La nuit où Moubarak est tombé
En Egypte, l’impensable se produit le 11 février 2011: l’annonce de la démission du vieux « raïs ». « La nuit où Moubarak est tombé, j’ai pleuré de joie. Je n’arrivais pas à croire que le peuple égyptien pouvait être aussi courageux et beau. Cela ressemblait à l’aube d’une nouvelle ère », se souvient l’auteure. « Et puis, la Syrie. Si j’étais heureuse pour l’Egypte, surprise par l’Égypte, j’étais en extase pour la Syrie. » Six mois avant son assassinat à Istanbul, en octobre 2018, le journaliste et dissident saoudien Jamal Khashoggi affirmait que les révoltes arabes avaient définitivement mis fin à l’idée que les Arabes et la démocratie étaient incompatibles. « Avec le Printemps arabe, le débat sur la relation entre islam et démocratie a pris fin ». Outre Ben Ali et Moubarak, le Printemps arabe a permis de renverser Mouammar Kadhafi en Libye, Ali Abdallah Saleh au Yémen puis, huit ans plus tard, Omar el-Béchir au Soudan. Cinq dictateurs et 146 années de règne au total – sans compter les 12 ans de Saleh à la présidence du nord du Yémen avant l’unification du pays en 1990. Durant les premiers mois de ce chamboule-tout historique, l’effet domino paraît aussi inéluctable que les autocrates arabes semblaient intouchables.

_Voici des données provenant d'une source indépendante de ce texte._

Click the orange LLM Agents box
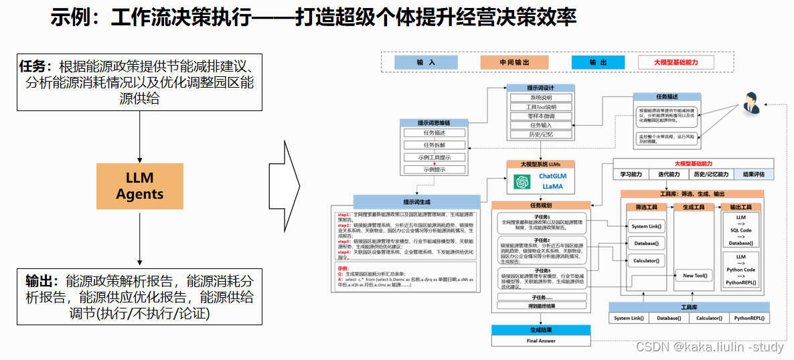point(140,185)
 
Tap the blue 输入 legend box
point(426,62)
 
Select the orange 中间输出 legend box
point(513,62)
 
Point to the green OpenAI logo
point(522,181)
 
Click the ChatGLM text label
point(553,176)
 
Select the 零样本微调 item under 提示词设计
point(541,116)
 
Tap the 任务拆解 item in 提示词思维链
point(434,145)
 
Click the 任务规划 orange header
point(541,205)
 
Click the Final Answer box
point(541,341)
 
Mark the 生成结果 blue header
point(541,330)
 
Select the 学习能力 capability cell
point(631,175)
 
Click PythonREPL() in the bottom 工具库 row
point(749,318)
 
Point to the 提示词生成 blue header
point(417,201)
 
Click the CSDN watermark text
point(709,347)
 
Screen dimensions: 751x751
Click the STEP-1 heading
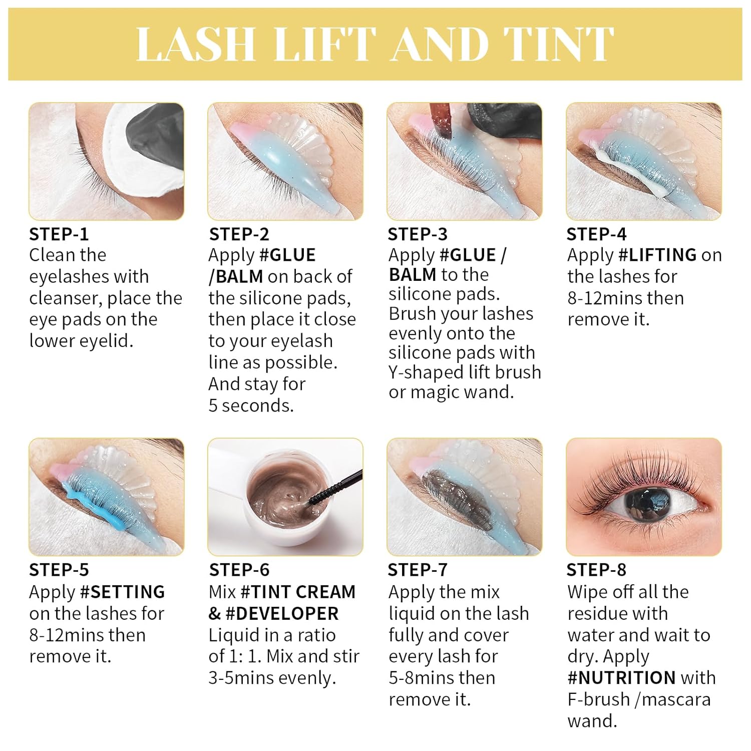[x=59, y=234]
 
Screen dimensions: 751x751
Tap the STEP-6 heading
[x=239, y=570]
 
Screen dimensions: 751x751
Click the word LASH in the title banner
[x=195, y=44]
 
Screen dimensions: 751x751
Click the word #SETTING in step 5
[x=123, y=592]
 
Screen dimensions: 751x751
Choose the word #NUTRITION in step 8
[x=621, y=678]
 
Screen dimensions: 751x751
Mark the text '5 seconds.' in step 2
[x=251, y=406]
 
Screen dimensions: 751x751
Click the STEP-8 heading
[x=596, y=570]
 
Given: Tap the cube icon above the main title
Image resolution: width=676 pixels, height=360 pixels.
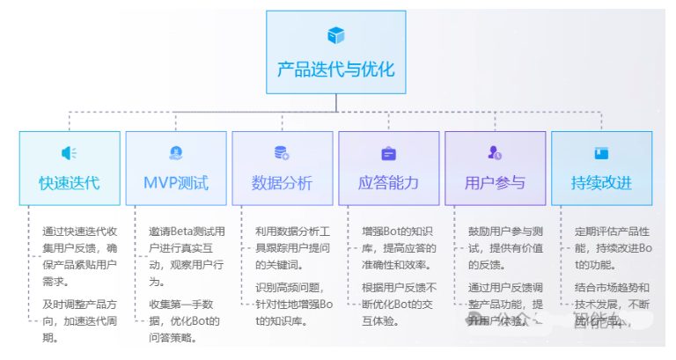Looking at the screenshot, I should click(x=335, y=35).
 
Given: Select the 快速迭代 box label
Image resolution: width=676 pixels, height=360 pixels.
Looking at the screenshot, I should click(x=69, y=183).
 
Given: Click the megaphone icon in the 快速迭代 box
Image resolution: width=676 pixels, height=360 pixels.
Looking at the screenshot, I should click(x=69, y=153).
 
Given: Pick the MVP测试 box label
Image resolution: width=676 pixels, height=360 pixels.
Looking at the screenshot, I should click(x=176, y=183).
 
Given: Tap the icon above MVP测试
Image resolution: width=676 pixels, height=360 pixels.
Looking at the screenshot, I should click(x=176, y=153).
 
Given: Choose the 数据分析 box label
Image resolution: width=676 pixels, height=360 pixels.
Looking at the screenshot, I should click(x=282, y=183).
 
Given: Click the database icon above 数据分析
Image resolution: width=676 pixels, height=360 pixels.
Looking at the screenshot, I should click(x=282, y=153).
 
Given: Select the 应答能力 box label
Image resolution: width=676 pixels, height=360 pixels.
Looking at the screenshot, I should click(x=388, y=183).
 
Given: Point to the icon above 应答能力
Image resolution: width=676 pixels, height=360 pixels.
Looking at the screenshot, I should click(x=388, y=153).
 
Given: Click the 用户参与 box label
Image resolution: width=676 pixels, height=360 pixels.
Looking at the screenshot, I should click(x=495, y=183).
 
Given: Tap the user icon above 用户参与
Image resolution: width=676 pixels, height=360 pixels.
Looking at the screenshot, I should click(x=495, y=153).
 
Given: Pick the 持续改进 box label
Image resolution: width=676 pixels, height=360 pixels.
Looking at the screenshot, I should click(x=601, y=183).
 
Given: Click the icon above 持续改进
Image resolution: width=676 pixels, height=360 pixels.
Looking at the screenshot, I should click(x=601, y=153).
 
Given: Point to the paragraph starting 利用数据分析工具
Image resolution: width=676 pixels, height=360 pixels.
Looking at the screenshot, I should click(x=293, y=246).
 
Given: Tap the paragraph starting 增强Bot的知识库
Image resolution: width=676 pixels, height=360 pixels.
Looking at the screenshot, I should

Mais le « Printemps » tant attendu fera long feu. Ironie de l’histoire, l’expression « Printemps arabe », apparue fin janvier 2011, n’a été que rarement utilisée dans les pays de la région, où les termes « soulèvement » et « révolution » ont été préférés. Elle a en tous cas vite donné lieu à une expression inverse, mise en avant dans l’ouvrage de l’Américain Noah Feldman « Arab Winter » (« L’hiver arabe »). Un hiver qualifié d' »échec tragique » par l’universitaire canadien Michael Ignatieff. A l’exception de la Tunisie, le vide créé par la chute de régimes vilipendés n’a pas été comblé par les réformes démocratiques réclamées par la rue.
A l’autre bout de la région, les premières manifestations en Algérie, pays meurtri par la guerre civile, n’ont pas pris – son heure viendra en 2019. Au Maroc, le mouvement du 20-Février 2011 a été réduit au silence par des réformes cosmétiques et une sourde répression judiciaire. En Libye, les révolutionnaires se sont divisés en une myriade de groupes dans un pays plus que jamais fragmenté et sujet aux ingérences étrangères. Le Yémen, pays le plus pauvre de la péninsule arabique, s’est engouffré dans un conflit civil aux ramifications régionales. Mais la tombe du Printemps arabe restera la Syrie, où les manifestations pro-démocratie ont mué en un impitoyable conflit.